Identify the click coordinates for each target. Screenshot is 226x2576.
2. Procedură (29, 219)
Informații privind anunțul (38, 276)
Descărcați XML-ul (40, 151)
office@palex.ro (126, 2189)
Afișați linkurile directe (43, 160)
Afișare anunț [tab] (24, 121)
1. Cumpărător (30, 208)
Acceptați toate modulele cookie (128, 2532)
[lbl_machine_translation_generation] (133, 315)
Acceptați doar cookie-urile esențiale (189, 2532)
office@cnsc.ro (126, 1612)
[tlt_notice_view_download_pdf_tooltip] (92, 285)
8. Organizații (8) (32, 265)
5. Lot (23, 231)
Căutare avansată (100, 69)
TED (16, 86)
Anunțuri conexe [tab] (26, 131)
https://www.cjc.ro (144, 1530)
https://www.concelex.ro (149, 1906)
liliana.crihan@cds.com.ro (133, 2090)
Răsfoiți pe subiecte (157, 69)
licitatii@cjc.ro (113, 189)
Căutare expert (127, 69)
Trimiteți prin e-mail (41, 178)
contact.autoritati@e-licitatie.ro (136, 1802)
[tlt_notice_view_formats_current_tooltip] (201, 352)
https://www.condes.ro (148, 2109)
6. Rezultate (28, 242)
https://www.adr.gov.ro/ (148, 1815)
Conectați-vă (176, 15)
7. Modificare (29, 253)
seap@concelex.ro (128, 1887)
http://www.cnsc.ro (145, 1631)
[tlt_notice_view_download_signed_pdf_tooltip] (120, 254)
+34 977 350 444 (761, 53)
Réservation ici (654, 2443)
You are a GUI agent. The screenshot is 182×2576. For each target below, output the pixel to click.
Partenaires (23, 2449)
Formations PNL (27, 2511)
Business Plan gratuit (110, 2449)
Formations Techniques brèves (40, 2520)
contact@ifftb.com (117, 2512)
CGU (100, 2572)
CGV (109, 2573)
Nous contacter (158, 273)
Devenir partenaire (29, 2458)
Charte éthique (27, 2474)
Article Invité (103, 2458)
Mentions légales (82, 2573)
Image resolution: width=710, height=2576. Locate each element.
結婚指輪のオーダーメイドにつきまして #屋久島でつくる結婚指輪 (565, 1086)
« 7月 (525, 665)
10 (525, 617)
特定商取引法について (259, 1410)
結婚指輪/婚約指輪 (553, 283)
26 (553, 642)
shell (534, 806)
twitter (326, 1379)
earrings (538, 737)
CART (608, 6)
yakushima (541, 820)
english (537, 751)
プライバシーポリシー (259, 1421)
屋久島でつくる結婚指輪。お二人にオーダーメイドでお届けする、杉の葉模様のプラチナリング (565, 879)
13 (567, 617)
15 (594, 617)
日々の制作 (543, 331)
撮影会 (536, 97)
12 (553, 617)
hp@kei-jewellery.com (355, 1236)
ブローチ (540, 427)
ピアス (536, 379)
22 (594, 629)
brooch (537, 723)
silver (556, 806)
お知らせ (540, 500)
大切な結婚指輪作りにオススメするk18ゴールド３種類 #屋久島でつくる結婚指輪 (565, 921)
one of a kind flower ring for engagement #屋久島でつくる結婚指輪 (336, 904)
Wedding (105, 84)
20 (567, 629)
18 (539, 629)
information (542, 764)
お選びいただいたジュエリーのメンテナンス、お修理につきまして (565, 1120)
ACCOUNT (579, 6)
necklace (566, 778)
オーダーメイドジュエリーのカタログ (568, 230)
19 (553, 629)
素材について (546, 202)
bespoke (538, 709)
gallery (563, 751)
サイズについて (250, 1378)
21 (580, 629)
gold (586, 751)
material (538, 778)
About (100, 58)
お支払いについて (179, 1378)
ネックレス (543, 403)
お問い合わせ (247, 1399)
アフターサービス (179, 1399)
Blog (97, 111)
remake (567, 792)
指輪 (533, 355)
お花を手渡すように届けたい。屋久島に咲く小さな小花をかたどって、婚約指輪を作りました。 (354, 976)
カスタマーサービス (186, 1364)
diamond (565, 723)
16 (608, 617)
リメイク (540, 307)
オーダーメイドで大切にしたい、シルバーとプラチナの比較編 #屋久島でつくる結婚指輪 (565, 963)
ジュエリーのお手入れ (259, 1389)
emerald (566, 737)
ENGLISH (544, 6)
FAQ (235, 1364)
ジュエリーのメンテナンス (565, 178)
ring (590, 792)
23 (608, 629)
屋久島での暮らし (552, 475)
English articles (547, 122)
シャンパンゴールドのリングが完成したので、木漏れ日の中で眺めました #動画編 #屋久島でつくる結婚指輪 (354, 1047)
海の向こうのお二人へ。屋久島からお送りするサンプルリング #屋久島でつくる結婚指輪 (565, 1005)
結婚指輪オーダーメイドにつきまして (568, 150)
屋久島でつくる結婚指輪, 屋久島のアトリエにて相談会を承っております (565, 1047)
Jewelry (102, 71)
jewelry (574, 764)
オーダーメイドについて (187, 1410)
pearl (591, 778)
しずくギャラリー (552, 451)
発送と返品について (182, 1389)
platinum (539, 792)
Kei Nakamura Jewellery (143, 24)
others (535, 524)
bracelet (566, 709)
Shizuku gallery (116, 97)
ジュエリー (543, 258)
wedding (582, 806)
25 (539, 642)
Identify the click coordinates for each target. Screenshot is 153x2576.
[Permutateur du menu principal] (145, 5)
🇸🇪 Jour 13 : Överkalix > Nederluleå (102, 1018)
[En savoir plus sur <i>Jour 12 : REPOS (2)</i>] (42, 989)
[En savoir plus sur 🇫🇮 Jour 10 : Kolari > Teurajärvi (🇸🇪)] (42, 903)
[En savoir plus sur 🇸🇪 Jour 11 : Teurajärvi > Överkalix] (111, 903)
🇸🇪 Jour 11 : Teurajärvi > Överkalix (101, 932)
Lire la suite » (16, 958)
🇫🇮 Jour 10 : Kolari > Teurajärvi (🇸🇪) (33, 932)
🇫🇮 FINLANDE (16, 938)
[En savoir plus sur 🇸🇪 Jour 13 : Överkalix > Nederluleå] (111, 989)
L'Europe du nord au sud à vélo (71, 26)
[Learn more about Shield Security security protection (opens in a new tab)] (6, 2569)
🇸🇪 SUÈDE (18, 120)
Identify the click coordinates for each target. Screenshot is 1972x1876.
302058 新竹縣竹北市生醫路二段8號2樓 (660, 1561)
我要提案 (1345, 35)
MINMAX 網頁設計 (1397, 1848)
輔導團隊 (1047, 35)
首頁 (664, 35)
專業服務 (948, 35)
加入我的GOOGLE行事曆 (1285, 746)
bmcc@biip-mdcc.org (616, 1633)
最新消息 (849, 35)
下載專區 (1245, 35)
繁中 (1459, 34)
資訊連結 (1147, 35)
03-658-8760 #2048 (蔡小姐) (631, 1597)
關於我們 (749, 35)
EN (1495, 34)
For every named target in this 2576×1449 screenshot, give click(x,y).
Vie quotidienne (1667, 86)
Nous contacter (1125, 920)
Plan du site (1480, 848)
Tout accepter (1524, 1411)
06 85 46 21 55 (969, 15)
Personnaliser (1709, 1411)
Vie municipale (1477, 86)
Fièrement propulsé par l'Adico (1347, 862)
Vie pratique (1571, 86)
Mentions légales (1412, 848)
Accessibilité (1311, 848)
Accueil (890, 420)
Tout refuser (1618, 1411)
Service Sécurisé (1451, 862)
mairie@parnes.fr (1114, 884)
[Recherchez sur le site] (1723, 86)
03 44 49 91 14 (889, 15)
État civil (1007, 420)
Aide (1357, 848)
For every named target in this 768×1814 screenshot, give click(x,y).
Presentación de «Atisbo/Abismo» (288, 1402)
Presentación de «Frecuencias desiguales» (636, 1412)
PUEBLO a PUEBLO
□ □ □
Nothing may be left out. Retype all the entries exactly.

Identify the click coordinates for each target. Screenshot is 226x2576.
2. Procedură (29, 219)
Informații privind anunțul (38, 276)
Descărcați XML-ul (40, 151)
office@palex.ro (126, 2189)
Afișați linkurile directe (43, 160)
Afișare anunț [tab] (24, 121)
1. Cumpărător (30, 208)
Acceptați toate modulele cookie (128, 2532)
[lbl_machine_translation_generation] (133, 315)
Acceptați doar cookie-urile esențiale (189, 2532)
office@cnsc.ro (126, 1612)
[tlt_notice_view_download_pdf_tooltip] (92, 285)
8. Organizații (8) (32, 265)
5. Lot (23, 231)
Căutare avansată (100, 69)
TED (16, 86)
Anunțuri conexe [tab] (26, 131)
https://www.cjc.ro (144, 1530)
https://www.concelex.ro (149, 1906)
liliana.crihan@cds.com.ro (133, 2090)
Răsfoiți pe subiecte (157, 69)
licitatii@cjc.ro (113, 189)
Căutare expert (127, 69)
Trimiteți prin e-mail (41, 178)
contact.autoritati@e-licitatie.ro (136, 1802)
[tlt_notice_view_formats_current_tooltip] (201, 352)
https://www.condes.ro (148, 2109)
6. Rezultate (28, 242)
https://www.adr.gov.ro/ (148, 1815)
Conectați-vă (176, 15)
7. Modificare (29, 253)
seap@concelex.ro (128, 1887)
http://www.cnsc.ro (145, 1631)
[tlt_notice_view_download_signed_pdf_tooltip] (120, 254)
+34 977 350 444 (761, 53)
Réservation ici (654, 2443)
You are a GUI agent. The screenshot is 182×2576. For each target below, output the pixel to click.
Partenaires (23, 2449)
Formations PNL (27, 2511)
Business Plan gratuit (110, 2449)
Formations Techniques brèves (40, 2520)
contact@ifftb.com (117, 2512)
CGU (100, 2572)
CGV (109, 2573)
Nous contacter (158, 273)
Devenir partenaire (29, 2458)
Charte éthique (27, 2474)
Article Invité (103, 2458)
Mentions légales (82, 2573)
Image resolution: width=710, height=2576. Locate each element.
結婚指輪のオーダーメイドにつきまして #屋久島でつくる結婚指輪 (565, 1086)
« 7月 (525, 665)
10 (525, 617)
特定商取引法について (259, 1410)
結婚指輪/婚約指輪 (553, 283)
26 (553, 642)
shell (534, 806)
twitter (326, 1379)
earrings (538, 737)
CART (608, 6)
yakushima (541, 820)
english (537, 751)
プライバシーポリシー (259, 1421)
屋久島でつくる結婚指輪。お二人にオーダーメイドでお届けする、杉の葉模様のプラチナリング (565, 879)
13 (567, 617)
15 (594, 617)
日々の制作 (543, 331)
撮影会 (536, 97)
12 (553, 617)
hp@kei-jewellery.com (355, 1236)
ブローチ (540, 427)
ピアス (536, 379)
22 (594, 629)
brooch (537, 723)
silver (556, 806)
お知らせ (540, 500)
大切な結婚指輪作りにオススメするk18ゴールド３種類 #屋久島でつくる結婚指輪 (565, 921)
one of a kind flower ring for engagement #屋久島でつくる結婚指輪 (336, 904)
Wedding (105, 84)
20 (567, 629)
18 (539, 629)
information (542, 764)
お選びいただいたジュエリーのメンテナンス、お修理につきまして (565, 1120)
ACCOUNT (579, 6)
necklace (566, 778)
オーダーメイドジュエリーのカタログ (568, 230)
19 (553, 629)
素材について (546, 202)
bespoke (538, 709)
gallery (563, 751)
サイズについて (250, 1378)
21 (580, 629)
gold (586, 751)
material (538, 778)
About (100, 58)
お支払いについて (179, 1378)
ネックレス (543, 403)
お問い合わせ (247, 1399)
アフターサービス (179, 1399)
Blog (97, 111)
remake (567, 792)
指輪 (533, 355)
お花を手渡すように届けたい。屋久島に咲く小さな小花をかたどって、婚約指輪を作りました。 (354, 976)
カスタマーサービス (186, 1364)
diamond (565, 723)
16 (608, 617)
リメイク (540, 307)
オーダーメイドで大切にしたい、シルバーとプラチナの比較編 #屋久島でつくる結婚指輪 (565, 963)
ジュエリーのお手入れ (259, 1389)
emerald (566, 737)
ENGLISH (544, 6)
FAQ (235, 1364)
ジュエリーのメンテナンス (565, 178)
ring (590, 792)
23 (608, 629)
屋久島での暮らし (552, 475)
English articles (547, 122)
シャンパンゴールドのリングが完成したので、木漏れ日の中で眺めました #動画編 #屋久島でつくる結婚指輪 (354, 1047)
海の向こうのお二人へ。屋久島からお送りするサンプルリング #屋久島でつくる結婚指輪 (565, 1005)
結婚指輪オーダーメイドにつきまして (568, 150)
屋久島でつくる結婚指輪, 屋久島のアトリエにて相談会を承っております (565, 1047)
Jewelry (102, 71)
jewelry (574, 764)
オーダーメイドについて (187, 1410)
pearl (591, 778)
しずくギャラリー (552, 451)
発送と返品について (182, 1389)
platinum (539, 792)
Kei Nakamura Jewellery (143, 24)
others (535, 524)
bracelet (566, 709)
Shizuku gallery (116, 97)
ジュエリー (543, 258)
wedding (582, 806)
25 (539, 642)
Identify the click coordinates for each target. Screenshot is 153x2576.
[Permutateur du menu principal] (145, 5)
🇸🇪 Jour 13 : Överkalix > Nederluleå (102, 1018)
[En savoir plus sur <i>Jour 12 : REPOS (2)</i>] (42, 989)
[En savoir plus sur 🇫🇮 Jour 10 : Kolari > Teurajärvi (🇸🇪)] (42, 903)
[En savoir plus sur 🇸🇪 Jour 11 : Teurajärvi > Överkalix] (111, 903)
🇸🇪 Jour 11 : Teurajärvi > Överkalix (101, 932)
Lire la suite » (16, 958)
🇫🇮 Jour 10 : Kolari > Teurajärvi (🇸🇪) (33, 932)
🇫🇮 FINLANDE (16, 938)
[En savoir plus sur 🇸🇪 Jour 13 : Överkalix > Nederluleå] (111, 989)
L'Europe du nord au sud à vélo (71, 26)
[Learn more about Shield Security security protection (opens in a new tab)] (6, 2569)
🇸🇪 SUÈDE (18, 120)
Identify the click coordinates for each target. Screenshot is 1972x1876.
302058 新竹縣竹北市生醫路二段8號2樓 (660, 1561)
我要提案 (1345, 35)
MINMAX 網頁設計 (1397, 1848)
輔導團隊 (1047, 35)
首頁 (664, 35)
專業服務 (948, 35)
加入我的GOOGLE行事曆 (1285, 746)
bmcc@biip-mdcc.org (616, 1633)
最新消息 (849, 35)
下載專區 (1245, 35)
繁中 (1459, 34)
資訊連結 (1147, 35)
03-658-8760 #2048 (蔡小姐) (631, 1597)
關於我們 (749, 35)
EN (1495, 34)
For every named target in this 2576×1449 screenshot, give click(x,y).
Vie quotidienne (1667, 86)
Nous contacter (1125, 920)
Plan du site (1480, 848)
Tout accepter (1524, 1411)
06 85 46 21 55 (969, 15)
Personnaliser (1709, 1411)
Vie municipale (1477, 86)
Fièrement propulsé par l'Adico (1347, 862)
Vie pratique (1571, 86)
Mentions légales (1412, 848)
Accessibilité (1311, 848)
Accueil (890, 420)
Tout refuser (1618, 1411)
Service Sécurisé (1451, 862)
mairie@parnes.fr (1114, 884)
[Recherchez sur le site] (1723, 86)
03 44 49 91 14 (889, 15)
État civil (1007, 420)
Aide (1357, 848)
For every named target in this 768×1814 screenshot, give click(x,y).
Presentación de «Atisbo/Abismo» (288, 1402)
Presentación de «Frecuencias desiguales» (636, 1412)
PUEBLO a PUEBLO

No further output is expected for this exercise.